Fermi LAT Gamma-ray pulsar search #4 "FGRP4"

Alex
Alex
Joined: 1 Mar 05
Posts: 451
Credit: 500394558
RAC: 38624

My fgrp4_v1.02 all fail after

My fgrp4_v1.02 all fail after ~ 8 sec with

7.4.12

(unknown error) - exit code -1073741680 (0xc0000090)

19:34:50 (7116): [normal]: This Einstein@home App was built at: Aug 21 2014 14:21:42

19:34:50 (7116): [normal]: Start of BOINC application 'projects/einstein.phys.uwm.edu/hsgamma_FGRP4_1.02_windows_intelx86__FGRP4-Beta.exe'.
19:34:50 (7116): [debug]: 0 fp, 0 fp/s, -1 scommand line: projects/einstein.phys.uwm.edu/hsgamma_FGRP4_1.02_windows_intelx86__FGRP4-Beta.exe --inputfile ../../projects/einstein.phys.uwm.edu/fgrp4_test.dat --outputfile results.cand.out --alpha 0.961677206 --delta 0.724528894 --skyRadius 4.363323e-04 --ldiBins 30 --f0start 0 --f0Band 16 --firstSkyPoint 0 --numSkyPoints 3 --f1dot -2.49e-10 --f1dotBand 1e-12 --df1dot 5.62738096e-15 --ephemdir ..\..\projects\einstein.phys.uwm.edu\JPLEPH --Tcoh 2097152.0 --toplist 5 --cohFollow 5 --numCells 1 --useWeights 1 --Srefinement 1 --CohSkyRef 1 --cohfullskybox 1 --mmfu 0.15 --reftime 55716 --debug 1
output files: 'results.cand.out' '../../projects/einstein.phys.uwm.edu/fgrp4_test_16.0_0_-2.48e-10_2_0' 'results.cand.out.cohfu' '../../projects/einstein.phys.uwm.edu/fgrp4_test_16.0_0_-2.48e-10_2_1'
19:34:50 (7116): [debug]: Flags: i386 SSE GNUC X86 GNUX86

-- signal handler called: signal 8

Win7-64, intel i7 8GB ram, BM 7.4.12

Edid: they seem to be still enabled

Bernd Machenschalk
Bernd Machenschalk
Moderator
Administrator
Joined: 15 Oct 04
Posts: 4273
Credit: 245182851
RAC: 13930

Looks like the app version

Looks like the app version 1.02 caused a division-by-zero error pretty early.

Deprecated for now, re-issuing 1.01, I'll fix this problem tomorrow.

BM

BM

Alex
Alex
Joined: 1 Mar 05
Posts: 451
Credit: 500394558
RAC: 38624

The 1.03 version passed the 8

The 1.03 version passed the 8 sec marker ...

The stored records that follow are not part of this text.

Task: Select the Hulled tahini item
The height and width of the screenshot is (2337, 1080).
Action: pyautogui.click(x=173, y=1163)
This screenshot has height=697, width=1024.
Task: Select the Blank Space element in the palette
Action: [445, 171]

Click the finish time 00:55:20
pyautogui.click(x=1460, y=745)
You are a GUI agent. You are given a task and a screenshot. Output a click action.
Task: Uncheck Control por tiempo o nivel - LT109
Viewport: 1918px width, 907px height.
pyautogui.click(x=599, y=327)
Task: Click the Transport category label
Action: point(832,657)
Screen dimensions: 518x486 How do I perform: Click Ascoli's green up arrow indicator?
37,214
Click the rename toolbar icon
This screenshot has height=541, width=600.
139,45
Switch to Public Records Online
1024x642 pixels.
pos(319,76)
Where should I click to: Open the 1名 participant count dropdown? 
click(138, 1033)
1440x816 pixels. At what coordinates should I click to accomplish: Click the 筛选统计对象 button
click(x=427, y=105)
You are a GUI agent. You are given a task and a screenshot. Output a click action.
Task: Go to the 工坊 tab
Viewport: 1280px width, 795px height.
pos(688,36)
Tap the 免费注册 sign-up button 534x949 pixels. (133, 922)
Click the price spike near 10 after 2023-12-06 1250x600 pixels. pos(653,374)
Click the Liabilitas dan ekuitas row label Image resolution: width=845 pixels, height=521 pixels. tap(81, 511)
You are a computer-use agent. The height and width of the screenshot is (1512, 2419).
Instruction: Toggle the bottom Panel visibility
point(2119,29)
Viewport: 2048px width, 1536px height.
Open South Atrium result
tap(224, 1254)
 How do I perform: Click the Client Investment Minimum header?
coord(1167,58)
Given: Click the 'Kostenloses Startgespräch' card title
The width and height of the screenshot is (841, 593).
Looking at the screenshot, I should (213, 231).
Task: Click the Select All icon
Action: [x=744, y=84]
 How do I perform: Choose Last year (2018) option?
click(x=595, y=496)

A strange behaviour: after reaching ~25% whithin 6 min or so the progress bar makes a major step backwards to 2.4%

Gary Roberts
Gary Roberts
Moderator
Joined: 9 Feb 05
Posts: 5845
Credit: 109874772673
RAC: 30513841

Quite understandable if you

Quite understandable if you think of the behaviour of FGRP3. You also need to remember that the time estimates for FGRP4 are way too short.

Cheers,
Gary.

Richard Haselgrove
Richard Haselgrove
Joined: 10 Dec 05
Posts: 2140
Credit: 2768122104
RAC: 990846

RE: The 1.03 version passed

Quote:

The 1.03 version passed the 8 sec marker ...

A strange behaviour: after reaching ~25% whithin 6 min or so the progress bar makes a major step backwards to 2.4%


If you are using the recommended BOINC v7.2.42, or a later Beta build, BOINC will estimate and display a 'pseudo-progress' percentage while waiting for the first actual checkpoint and progress report from the science application.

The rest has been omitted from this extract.